Я терялся в догадках. Дни шли за днями и, вопреки ожиданиям, меня никто не вызывал для объяснений. Наконец, примерно через месяц мне позвонили из прокуратуры района и незнакомый голос представился:

– Ферзенко[2]2
  Подлинная фамилия изменена.


[Закрыть]
, прокурор. Здравствуйте!

– Здравствуйте! Чем обязан?

– Можете ли вы после занятий собрать ваш коллектив?

– Думаю, что да.

– Хорошо. Я собираюсь выступить по заявлению вашего сотрудника Гудкова.

В 15 часов в актовом зале собралось человек 120. На своем обычном месте, в центре зала, сидел и Гудков «со товарищи».
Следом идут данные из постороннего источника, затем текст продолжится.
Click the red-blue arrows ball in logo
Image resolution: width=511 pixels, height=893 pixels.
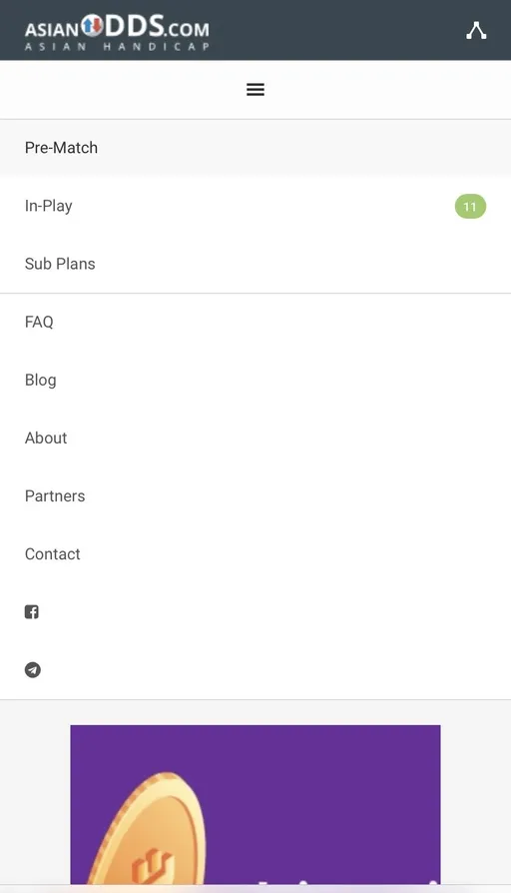[92, 25]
Незнакомый мужчина средних лет, который и был прокурором Ферзенко, поднялся на сцену и без всяких предисловий начал читать заявление Гудкова. Как оказалось, в заявлении содержалось семь или восемь пунктов, в которых утверждалось, что учащиеся вечернего отделения, работающие на Комплексе, похитили на одном из заводов два калорифера с вентиляторами, которые установили в техникуме в камере сушки пиломатериалов. В техникуме это якобы обычная практика, воровство поощряется директором и проч., и проч.

– Поясняю, – сказал прокурор, – что сказано в советских законах по такому случаю. Во-первых, что такое кража? Кража – это тайное похищение имущества без ведома его владельца. Что произошло на самом деле? Выяснить это удалось довольно быстро. Прокуратура связалась с руководством завода, откуда якобы имущество было украдено. Оказалось, что никакого хищения не было, имущество было передано студентам с согласия директора завода. Во-вторых, характер государственной собственности в нашей стране таков, что если у одного собственника что-то убудет, а у другого это что-то прибудет, и у собственников нет взаимных претензий друг к другу, то закон не усматривает в их деяниях состава преступления. В-третьих, подстрекательства к совершению преступления со стороны директора техникума прокуратура не усматривает, поскольку не было самого преступления…

Гудков пытался что-то выкрикивать, задавать вопросы, но прокурор, подобно машинисту шахтерской машины, продолжал врубаться во всё новые и новые пласты информации, не обращая ни на кого ни малейшего внимания, и излагая изумленным слушателям необычные факты. К концу его речи на Виктора Викторовича невозможно было смотреть.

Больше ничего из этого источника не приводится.